EXERCISE DIRECTIONS | Return every line below exactly as written.

MATERIAL FOR THE TASK |
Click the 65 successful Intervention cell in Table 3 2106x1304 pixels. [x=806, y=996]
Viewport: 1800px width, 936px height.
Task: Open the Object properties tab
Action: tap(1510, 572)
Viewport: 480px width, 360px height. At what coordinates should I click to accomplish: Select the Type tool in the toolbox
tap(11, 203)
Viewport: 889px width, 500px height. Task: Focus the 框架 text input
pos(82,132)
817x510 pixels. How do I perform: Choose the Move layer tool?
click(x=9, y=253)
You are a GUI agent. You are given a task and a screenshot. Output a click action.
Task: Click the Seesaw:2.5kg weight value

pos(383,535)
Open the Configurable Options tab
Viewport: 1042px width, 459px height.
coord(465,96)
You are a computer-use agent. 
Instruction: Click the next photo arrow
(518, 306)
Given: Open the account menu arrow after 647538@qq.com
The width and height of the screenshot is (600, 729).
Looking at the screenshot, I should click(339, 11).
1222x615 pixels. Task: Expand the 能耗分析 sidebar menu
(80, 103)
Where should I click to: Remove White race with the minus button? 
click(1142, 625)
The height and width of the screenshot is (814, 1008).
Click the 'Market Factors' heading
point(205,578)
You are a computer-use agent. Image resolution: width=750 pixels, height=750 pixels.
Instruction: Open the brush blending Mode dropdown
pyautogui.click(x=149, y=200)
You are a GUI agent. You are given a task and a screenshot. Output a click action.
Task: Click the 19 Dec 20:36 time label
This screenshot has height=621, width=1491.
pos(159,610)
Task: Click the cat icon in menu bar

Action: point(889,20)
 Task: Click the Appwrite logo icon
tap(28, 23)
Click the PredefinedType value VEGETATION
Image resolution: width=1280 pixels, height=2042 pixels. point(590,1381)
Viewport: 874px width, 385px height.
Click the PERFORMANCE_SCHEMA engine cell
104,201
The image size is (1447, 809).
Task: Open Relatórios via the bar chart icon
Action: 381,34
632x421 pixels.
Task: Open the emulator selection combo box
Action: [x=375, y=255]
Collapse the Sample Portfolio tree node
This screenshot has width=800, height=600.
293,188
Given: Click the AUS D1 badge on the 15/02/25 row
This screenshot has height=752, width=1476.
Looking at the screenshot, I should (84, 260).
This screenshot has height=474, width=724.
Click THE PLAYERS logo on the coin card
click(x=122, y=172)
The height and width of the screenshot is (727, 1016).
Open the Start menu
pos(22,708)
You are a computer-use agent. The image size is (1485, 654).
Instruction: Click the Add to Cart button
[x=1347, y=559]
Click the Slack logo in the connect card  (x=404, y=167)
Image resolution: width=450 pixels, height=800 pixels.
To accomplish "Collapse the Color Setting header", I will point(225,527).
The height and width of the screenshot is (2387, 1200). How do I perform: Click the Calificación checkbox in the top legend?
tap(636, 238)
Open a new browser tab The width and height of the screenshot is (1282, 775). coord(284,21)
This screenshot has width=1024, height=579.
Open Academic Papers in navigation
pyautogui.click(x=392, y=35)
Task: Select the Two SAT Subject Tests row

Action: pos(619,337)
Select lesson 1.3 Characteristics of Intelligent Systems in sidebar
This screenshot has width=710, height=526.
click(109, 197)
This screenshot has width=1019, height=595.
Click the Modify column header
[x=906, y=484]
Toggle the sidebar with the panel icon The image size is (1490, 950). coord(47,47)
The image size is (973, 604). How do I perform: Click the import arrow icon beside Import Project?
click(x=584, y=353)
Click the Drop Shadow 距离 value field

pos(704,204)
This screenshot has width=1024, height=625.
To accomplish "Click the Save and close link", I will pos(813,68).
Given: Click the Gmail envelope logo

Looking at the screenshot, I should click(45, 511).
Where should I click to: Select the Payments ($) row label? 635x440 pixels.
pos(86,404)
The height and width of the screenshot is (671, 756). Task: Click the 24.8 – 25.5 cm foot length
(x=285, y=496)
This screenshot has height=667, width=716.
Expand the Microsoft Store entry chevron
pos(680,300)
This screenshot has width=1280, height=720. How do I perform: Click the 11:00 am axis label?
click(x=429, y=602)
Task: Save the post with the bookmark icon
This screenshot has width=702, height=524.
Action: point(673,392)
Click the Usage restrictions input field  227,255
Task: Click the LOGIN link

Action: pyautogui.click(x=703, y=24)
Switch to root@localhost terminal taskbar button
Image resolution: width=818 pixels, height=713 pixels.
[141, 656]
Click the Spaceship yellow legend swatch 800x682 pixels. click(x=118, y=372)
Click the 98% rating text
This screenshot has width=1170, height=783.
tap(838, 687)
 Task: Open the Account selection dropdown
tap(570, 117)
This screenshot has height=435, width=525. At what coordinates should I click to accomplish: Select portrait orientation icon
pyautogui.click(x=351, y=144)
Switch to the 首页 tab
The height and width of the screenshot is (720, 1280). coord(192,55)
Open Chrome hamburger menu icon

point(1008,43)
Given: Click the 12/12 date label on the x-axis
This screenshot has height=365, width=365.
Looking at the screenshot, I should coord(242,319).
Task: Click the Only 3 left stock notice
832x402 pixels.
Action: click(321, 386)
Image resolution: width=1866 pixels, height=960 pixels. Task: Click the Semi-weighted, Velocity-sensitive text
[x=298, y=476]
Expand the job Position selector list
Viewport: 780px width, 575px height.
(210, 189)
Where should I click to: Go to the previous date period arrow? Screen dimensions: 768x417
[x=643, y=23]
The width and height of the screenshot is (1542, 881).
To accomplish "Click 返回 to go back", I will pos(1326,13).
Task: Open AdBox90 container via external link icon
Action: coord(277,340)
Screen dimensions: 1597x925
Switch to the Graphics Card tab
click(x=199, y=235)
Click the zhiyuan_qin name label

WRITTEN ANSWER |
Click the 65 successful Intervention cell in Table 3 2106x1304 pixels. [x=806, y=996]
Viewport: 1800px width, 936px height.
Task: Open the Object properties tab
Action: tap(1510, 572)
Viewport: 480px width, 360px height. At what coordinates should I click to accomplish: Select the Type tool in the toolbox
tap(11, 203)
Viewport: 889px width, 500px height. Task: Focus the 框架 text input
pos(82,132)
817x510 pixels. How do I perform: Choose the Move layer tool?
click(x=9, y=253)
You are a GUI agent. You are given a task and a screenshot. Output a click action.
Task: Click the Seesaw:2.5kg weight value

pos(383,535)
Open the Configurable Options tab
Viewport: 1042px width, 459px height.
coord(465,96)
You are a computer-use agent. 
Instruction: Click the next photo arrow
(518, 306)
Given: Open the account menu arrow after 647538@qq.com
The width and height of the screenshot is (600, 729).
Looking at the screenshot, I should click(339, 11).
1222x615 pixels. Task: Expand the 能耗分析 sidebar menu
(80, 103)
Where should I click to: Remove White race with the minus button? 
click(1142, 625)
The height and width of the screenshot is (814, 1008).
Click the 'Market Factors' heading
point(205,578)
You are a computer-use agent. Image resolution: width=750 pixels, height=750 pixels.
Instruction: Open the brush blending Mode dropdown
pyautogui.click(x=149, y=200)
You are a GUI agent. You are given a task and a screenshot. Output a click action.
Task: Click the 19 Dec 20:36 time label
This screenshot has height=621, width=1491.
pos(159,610)
Task: Click the cat icon in menu bar

Action: point(889,20)
 Task: Click the Appwrite logo icon
tap(28, 23)
Click the PredefinedType value VEGETATION
Image resolution: width=1280 pixels, height=2042 pixels. point(590,1381)
Viewport: 874px width, 385px height.
Click the PERFORMANCE_SCHEMA engine cell
104,201
The image size is (1447, 809).
Task: Open Relatórios via the bar chart icon
Action: 381,34
632x421 pixels.
Task: Open the emulator selection combo box
Action: [x=375, y=255]
Collapse the Sample Portfolio tree node
This screenshot has width=800, height=600.
293,188
Given: Click the AUS D1 badge on the 15/02/25 row
This screenshot has height=752, width=1476.
Looking at the screenshot, I should (84, 260).
This screenshot has height=474, width=724.
Click THE PLAYERS logo on the coin card
click(x=122, y=172)
The height and width of the screenshot is (727, 1016).
Open the Start menu
pos(22,708)
You are a computer-use agent. The image size is (1485, 654).
Instruction: Click the Add to Cart button
[x=1347, y=559]
Click the Slack logo in the connect card  (x=404, y=167)
Image resolution: width=450 pixels, height=800 pixels.
To accomplish "Collapse the Color Setting header", I will point(225,527).
The height and width of the screenshot is (2387, 1200). How do I perform: Click the Calificación checkbox in the top legend?
tap(636, 238)
Open a new browser tab The width and height of the screenshot is (1282, 775). coord(284,21)
This screenshot has width=1024, height=579.
Open Academic Papers in navigation
pyautogui.click(x=392, y=35)
Task: Select the Two SAT Subject Tests row

Action: pos(619,337)
Select lesson 1.3 Characteristics of Intelligent Systems in sidebar
This screenshot has width=710, height=526.
click(109, 197)
This screenshot has width=1019, height=595.
Click the Modify column header
[x=906, y=484]
Toggle the sidebar with the panel icon The image size is (1490, 950). coord(47,47)
The image size is (973, 604). How do I perform: Click the import arrow icon beside Import Project?
click(x=584, y=353)
Click the Drop Shadow 距离 value field

pos(704,204)
This screenshot has width=1024, height=625.
To accomplish "Click the Save and close link", I will pos(813,68).
Given: Click the Gmail envelope logo

Looking at the screenshot, I should click(45, 511).
Where should I click to: Select the Payments ($) row label? 635x440 pixels.
pos(86,404)
The height and width of the screenshot is (671, 756). Task: Click the 24.8 – 25.5 cm foot length
(x=285, y=496)
This screenshot has height=667, width=716.
Expand the Microsoft Store entry chevron
pos(680,300)
This screenshot has width=1280, height=720. How do I perform: Click the 11:00 am axis label?
click(x=429, y=602)
Task: Save the post with the bookmark icon
This screenshot has width=702, height=524.
Action: point(673,392)
Click the Usage restrictions input field  227,255
Task: Click the LOGIN link

Action: pyautogui.click(x=703, y=24)
Switch to root@localhost terminal taskbar button
Image resolution: width=818 pixels, height=713 pixels.
[141, 656]
Click the Spaceship yellow legend swatch 800x682 pixels. click(x=118, y=372)
Click the 98% rating text
This screenshot has width=1170, height=783.
tap(838, 687)
 Task: Open the Account selection dropdown
tap(570, 117)
This screenshot has height=435, width=525. At what coordinates should I click to accomplish: Select portrait orientation icon
pyautogui.click(x=351, y=144)
Switch to the 首页 tab
The height and width of the screenshot is (720, 1280). coord(192,55)
Open Chrome hamburger menu icon

point(1008,43)
Given: Click the 12/12 date label on the x-axis
This screenshot has height=365, width=365.
Looking at the screenshot, I should coord(242,319).
Task: Click the Only 3 left stock notice
832x402 pixels.
Action: click(321, 386)
Image resolution: width=1866 pixels, height=960 pixels. Task: Click the Semi-weighted, Velocity-sensitive text
[x=298, y=476]
Expand the job Position selector list
Viewport: 780px width, 575px height.
(210, 189)
Where should I click to: Go to the previous date period arrow? Screen dimensions: 768x417
[x=643, y=23]
The width and height of the screenshot is (1542, 881).
To accomplish "Click 返回 to go back", I will pos(1326,13).
Task: Open AdBox90 container via external link icon
Action: coord(277,340)
Screen dimensions: 1597x925
Switch to the Graphics Card tab
click(x=199, y=235)
Click the zhiyuan_qin name label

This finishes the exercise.